======== Exercise materials ========
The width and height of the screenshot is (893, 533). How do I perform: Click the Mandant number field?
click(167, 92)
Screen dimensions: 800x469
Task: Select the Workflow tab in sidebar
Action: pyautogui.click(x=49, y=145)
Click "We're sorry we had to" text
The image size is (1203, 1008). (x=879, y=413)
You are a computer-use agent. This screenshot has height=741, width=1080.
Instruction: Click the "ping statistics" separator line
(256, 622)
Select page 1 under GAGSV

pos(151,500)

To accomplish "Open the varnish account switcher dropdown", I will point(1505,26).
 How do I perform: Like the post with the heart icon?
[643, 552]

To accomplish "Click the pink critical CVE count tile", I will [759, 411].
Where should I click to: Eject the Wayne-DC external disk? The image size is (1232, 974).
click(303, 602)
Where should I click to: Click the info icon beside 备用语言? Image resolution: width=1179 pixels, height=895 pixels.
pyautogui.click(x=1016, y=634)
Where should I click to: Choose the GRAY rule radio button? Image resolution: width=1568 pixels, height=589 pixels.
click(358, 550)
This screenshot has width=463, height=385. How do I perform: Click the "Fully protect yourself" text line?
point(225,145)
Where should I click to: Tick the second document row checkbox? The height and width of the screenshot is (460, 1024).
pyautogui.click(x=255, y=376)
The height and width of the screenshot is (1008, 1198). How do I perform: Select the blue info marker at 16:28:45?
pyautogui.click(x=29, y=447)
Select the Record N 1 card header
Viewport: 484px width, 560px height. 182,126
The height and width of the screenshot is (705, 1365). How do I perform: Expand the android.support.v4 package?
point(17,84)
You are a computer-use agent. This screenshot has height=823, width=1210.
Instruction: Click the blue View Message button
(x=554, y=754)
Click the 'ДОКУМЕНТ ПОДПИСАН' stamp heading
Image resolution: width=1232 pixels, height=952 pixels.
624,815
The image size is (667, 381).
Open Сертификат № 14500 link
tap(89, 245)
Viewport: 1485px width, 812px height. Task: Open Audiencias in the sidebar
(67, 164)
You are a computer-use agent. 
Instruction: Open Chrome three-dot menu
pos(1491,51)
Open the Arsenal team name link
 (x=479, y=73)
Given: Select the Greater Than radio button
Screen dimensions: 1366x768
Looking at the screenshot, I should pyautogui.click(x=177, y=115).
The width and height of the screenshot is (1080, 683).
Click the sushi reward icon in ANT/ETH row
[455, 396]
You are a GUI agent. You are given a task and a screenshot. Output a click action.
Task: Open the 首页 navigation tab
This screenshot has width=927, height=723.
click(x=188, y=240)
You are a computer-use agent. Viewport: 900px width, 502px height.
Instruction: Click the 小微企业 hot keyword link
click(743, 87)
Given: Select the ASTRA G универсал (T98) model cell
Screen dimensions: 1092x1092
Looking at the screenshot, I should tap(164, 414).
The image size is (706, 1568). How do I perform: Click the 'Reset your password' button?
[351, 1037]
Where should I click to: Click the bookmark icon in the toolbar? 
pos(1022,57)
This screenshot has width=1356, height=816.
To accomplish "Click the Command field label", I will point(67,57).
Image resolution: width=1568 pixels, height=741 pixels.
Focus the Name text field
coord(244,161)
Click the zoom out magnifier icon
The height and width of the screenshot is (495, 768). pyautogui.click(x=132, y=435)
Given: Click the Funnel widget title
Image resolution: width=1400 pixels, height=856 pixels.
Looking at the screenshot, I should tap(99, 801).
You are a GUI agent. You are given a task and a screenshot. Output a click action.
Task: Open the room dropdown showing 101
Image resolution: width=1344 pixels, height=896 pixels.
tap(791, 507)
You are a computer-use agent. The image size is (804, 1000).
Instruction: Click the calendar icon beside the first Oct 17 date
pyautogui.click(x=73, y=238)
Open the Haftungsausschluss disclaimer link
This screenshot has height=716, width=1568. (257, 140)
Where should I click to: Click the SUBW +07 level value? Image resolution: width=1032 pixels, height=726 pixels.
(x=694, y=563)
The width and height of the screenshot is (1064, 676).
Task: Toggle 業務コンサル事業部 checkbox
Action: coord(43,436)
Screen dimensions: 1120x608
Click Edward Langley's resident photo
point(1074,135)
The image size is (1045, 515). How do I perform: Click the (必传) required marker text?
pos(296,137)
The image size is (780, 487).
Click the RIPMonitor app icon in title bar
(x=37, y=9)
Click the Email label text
========
> [Try it]
Make an exact copy of every record in the listing.

> [Solution to this task]
The width and height of the screenshot is (893, 533). How do I perform: Click the Mandant number field?
click(167, 92)
Screen dimensions: 800x469
Task: Select the Workflow tab in sidebar
Action: pyautogui.click(x=49, y=145)
Click "We're sorry we had to" text
The image size is (1203, 1008). (x=879, y=413)
You are a computer-use agent. This screenshot has height=741, width=1080.
Instruction: Click the "ping statistics" separator line
(256, 622)
Select page 1 under GAGSV

pos(151,500)

To accomplish "Open the varnish account switcher dropdown", I will point(1505,26).
 How do I perform: Like the post with the heart icon?
[643, 552]

To accomplish "Click the pink critical CVE count tile", I will [759, 411].
Where should I click to: Eject the Wayne-DC external disk? The image size is (1232, 974).
click(303, 602)
Where should I click to: Click the info icon beside 备用语言? Image resolution: width=1179 pixels, height=895 pixels.
pyautogui.click(x=1016, y=634)
Where should I click to: Choose the GRAY rule radio button? Image resolution: width=1568 pixels, height=589 pixels.
click(358, 550)
This screenshot has width=463, height=385. How do I perform: Click the "Fully protect yourself" text line?
point(225,145)
Where should I click to: Tick the second document row checkbox? The height and width of the screenshot is (460, 1024).
pyautogui.click(x=255, y=376)
The height and width of the screenshot is (1008, 1198). How do I perform: Select the blue info marker at 16:28:45?
pyautogui.click(x=29, y=447)
Select the Record N 1 card header
Viewport: 484px width, 560px height. 182,126
The height and width of the screenshot is (705, 1365). How do I perform: Expand the android.support.v4 package?
point(17,84)
You are a computer-use agent. This screenshot has height=823, width=1210.
Instruction: Click the blue View Message button
(x=554, y=754)
Click the 'ДОКУМЕНТ ПОДПИСАН' stamp heading
Image resolution: width=1232 pixels, height=952 pixels.
624,815
The image size is (667, 381).
Open Сертификат № 14500 link
tap(89, 245)
Viewport: 1485px width, 812px height. Task: Open Audiencias in the sidebar
(67, 164)
You are a computer-use agent. 
Instruction: Open Chrome three-dot menu
pos(1491,51)
Open the Arsenal team name link
 (x=479, y=73)
Given: Select the Greater Than radio button
Screen dimensions: 1366x768
Looking at the screenshot, I should pyautogui.click(x=177, y=115).
The width and height of the screenshot is (1080, 683).
Click the sushi reward icon in ANT/ETH row
[455, 396]
You are a GUI agent. You are given a task and a screenshot. Output a click action.
Task: Open the 首页 navigation tab
This screenshot has width=927, height=723.
click(x=188, y=240)
You are a computer-use agent. Viewport: 900px width, 502px height.
Instruction: Click the 小微企业 hot keyword link
click(743, 87)
Given: Select the ASTRA G универсал (T98) model cell
Screen dimensions: 1092x1092
Looking at the screenshot, I should tap(164, 414).
The image size is (706, 1568). How do I perform: Click the 'Reset your password' button?
[351, 1037]
Where should I click to: Click the bookmark icon in the toolbar? 
pos(1022,57)
This screenshot has width=1356, height=816.
To accomplish "Click the Command field label", I will point(67,57).
Image resolution: width=1568 pixels, height=741 pixels.
Focus the Name text field
coord(244,161)
Click the zoom out magnifier icon
The height and width of the screenshot is (495, 768). pyautogui.click(x=132, y=435)
Given: Click the Funnel widget title
Image resolution: width=1400 pixels, height=856 pixels.
Looking at the screenshot, I should tap(99, 801).
You are a GUI agent. You are given a task and a screenshot. Output a click action.
Task: Open the room dropdown showing 101
Image resolution: width=1344 pixels, height=896 pixels.
tap(791, 507)
You are a computer-use agent. The image size is (804, 1000).
Instruction: Click the calendar icon beside the first Oct 17 date
pyautogui.click(x=73, y=238)
Open the Haftungsausschluss disclaimer link
This screenshot has height=716, width=1568. (257, 140)
Where should I click to: Click the SUBW +07 level value? Image resolution: width=1032 pixels, height=726 pixels.
(x=694, y=563)
The width and height of the screenshot is (1064, 676).
Task: Toggle 業務コンサル事業部 checkbox
Action: coord(43,436)
Screen dimensions: 1120x608
Click Edward Langley's resident photo
point(1074,135)
The image size is (1045, 515). How do I perform: Click the (必传) required marker text?
pos(296,137)
The image size is (780, 487).
Click the RIPMonitor app icon in title bar
(x=37, y=9)
Click the Email label text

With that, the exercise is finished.